正徳3年(1713)二十七世日裕上人の代には、6間4面の月牌堂が建立されました。その後のお堂の変遷については、大火などもあり明らかではありませんが、江戸時代以来、納められた位牌が連綿として安置され、朝夕の勤行の折りに回向供養されてきたことは間違いありません。

大型位牌の一つに、徳川の家紋である三つ葉葵の紋が入ったものがあります。「安祥院殿受徳光潤大姉」とあり、高さ33.5センチメートル余り、命日は「寛政元己酉年(1789)四月上浣(上旬)六日」と記されています。位牌の裏側に記された銘文には、当山四十二世日沾上人の代である寛政元年8月に、清水宰相重好卿の御母堂の永代回向料として金百両が寄進されたとありますから、安祥院殿は徳川家御三卿の一つである清水家初代重好の母であったのです。

御三卿は、田安・一橋・清水の三家です。前二家は、八代将軍吉宗の庶子を初代とします。賄料として三家それぞれに十万石を給せられていましたが、尾張・紀伊・水戸の御三家のように領地を持つ独立した藩ではありませんでした。

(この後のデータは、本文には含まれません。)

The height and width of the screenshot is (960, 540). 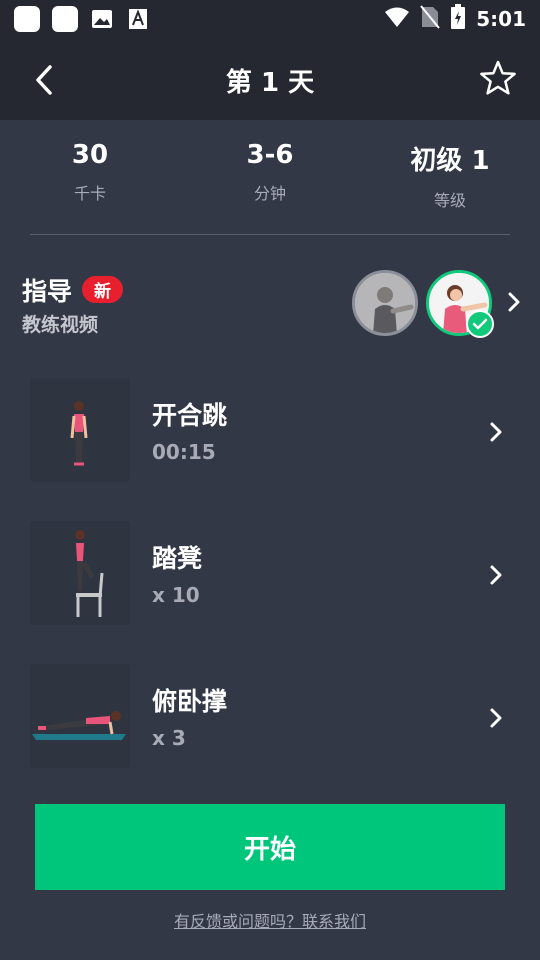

安祥院殿は於遊喜の方といい、九代将軍家重の側室です。父三浦五郎左衛門義周が浪人であったため、松平又十(八とも)郎親春の養女として江戸城大奥に仕えました。そして延享2年(1745)に万次郎を生みます。万次郎は宝暦8年(1758)屋敷地を賜り、翌年元服して重好と称し、清水家初代となります。同11年(1761)に家重が没すると於遊喜の方は落飾し、安祥院殿の法号を浄土宗増上寺の妙誉定月上人からいただいています。そして寛政元年(1789)に69歳で没し、普門院へ葬られました。普門院は、上野(台東区上野公園)にある天台宗寛永寺の塔頭三十六坊の中の一つです。

記録によれば、安祥院殿の位牌が出来上がったのは寛政2年3月のことで、内外の厨子を殊に念入りに造り、位牌の裏には月牌料の事について詳しく書き付けられているとあります。そして3月6日には、安祥院殿が御自身の念持仏としてお詣りされていた日蓮聖人の尊像も、晩年住まわれていた桜田御殿から誕生寺に預けられました。このように於遊喜の方は、徳川将軍家の宗旨である浄土宗・天台宗の中にありましたが、自分自身の信仰はあくまでも日蓮宗にあったのです。